Task brief: Please answer from the passage on canonical tags and pagination: when a view-all page exists, what happens to the PageRank of the previous-next pages?

Passage provided:
※ ※ ※

If the source page has enough PageRank, the page’s links are followed by the spiders.
Whereas neither search engines nor humans see the source page of a 301 redirect, humans continue to see the source page of a canonical “redirect.”

The canonical meta-tag is sometimes called the “soft 301 redirect”; it works like a 301 but less absolutely. Given that the search engines see and assess both the source and the destination pages, one wonders whether the source page may keep a little PageRank or at least appear in search results when the search pertains to the small part of the source page that is unique relative to its destination page. That is, if pages about a gold-plated pen with various colors of ink have canonical tags pointing to the black ink page, would a search for that pen’s exact name and the phrase “blue ink” produce a top ranking for the blue ink pen, even though the canonical tag points to the black ink pen? I would think so, given all of the above. If so, one gets the dual benefit of consolidating PageRank on the destination or “canonical” page, while still allowing the source page to appear for searches highly specific to it.

Pagination with rel=“next” and rel=“prev” and View-All Pages

Google prefers that you have a view-all page, while appreciating cases where a view-all page is poor usability, as when too many items slow download.

Where a view-all page does not exist, all previous-next pages are spidered and included in the SERPs, with the first page most likely to appear in the SERPs.
Where a view-all page exists, previous-next pages are spidered but are much less likely than the view-all page to appear in the SERPs.
Where a view-all page does not exist, all previous-next pages are indexed and can appear in the SERPs for searches relevant to each page, with preference on the first page of the series.
Where a view-all page exists, all previous-next pages are indexed, but the view-all page is much more likely to appear in the SERPs.
Where a view-all page does not exist, PageRank of previous-next pages is averaged and applied equally to all pages.
Where a view-all page exists, PageRank is consolidated from the previous-next pages into the view-all page.

In all cases, all pages’ links for spidering are consolidated as though all pages are one, and PageRank is passed accordingly (if there’s enough initial PageRank to encourage more spidering and indexing).

For more about this important topic, begin with http://googlewebmastercentral.blogspot.com/2011/09/pagination-with-relnext-and-relprev.html.

The noindex Meta-tag

Spidering is not blocked, but over time the page should disappear from SERPs, despite anecdotal evidence to the contrary (probably due to timing of implementation relative to indexing).
Indexing is blocked of course.
Links will pass PageRank to the excluded page, wasting PageRank that is kept to that excluded page, but most of that PageRank can pass to pages linked from the excluded page, and the “follow” tag may help this pass-through.

※ ※ ※

Dataset content:
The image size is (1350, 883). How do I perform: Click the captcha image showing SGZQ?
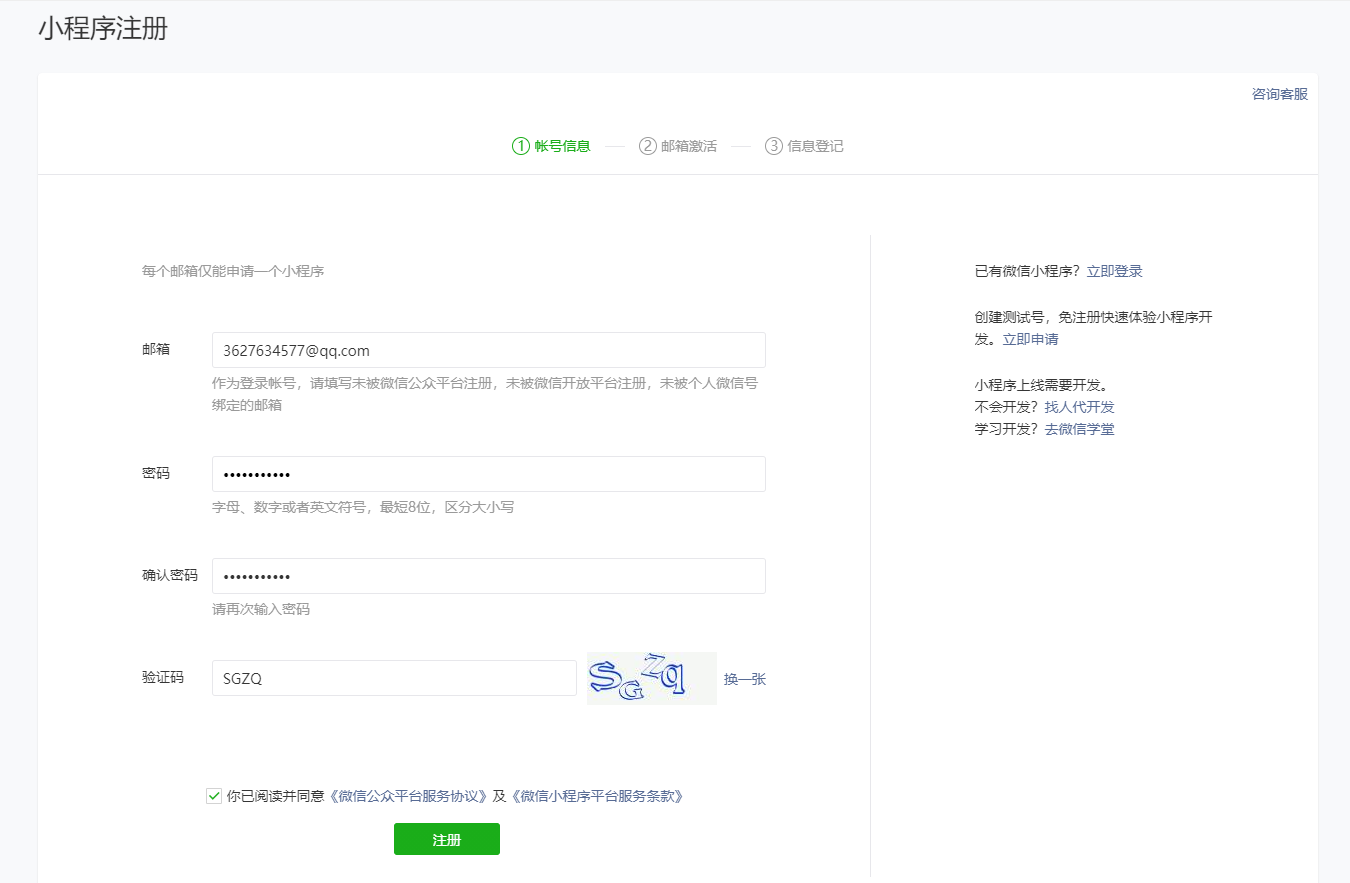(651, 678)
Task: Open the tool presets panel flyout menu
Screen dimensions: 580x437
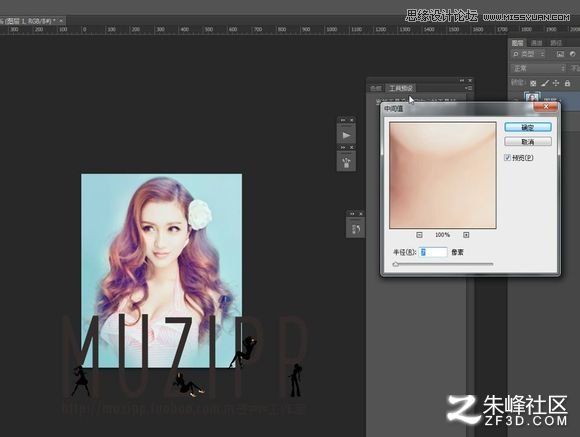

※ ※ ※

Exercise output: It is consolidated from the previous-next pages into the view-all page.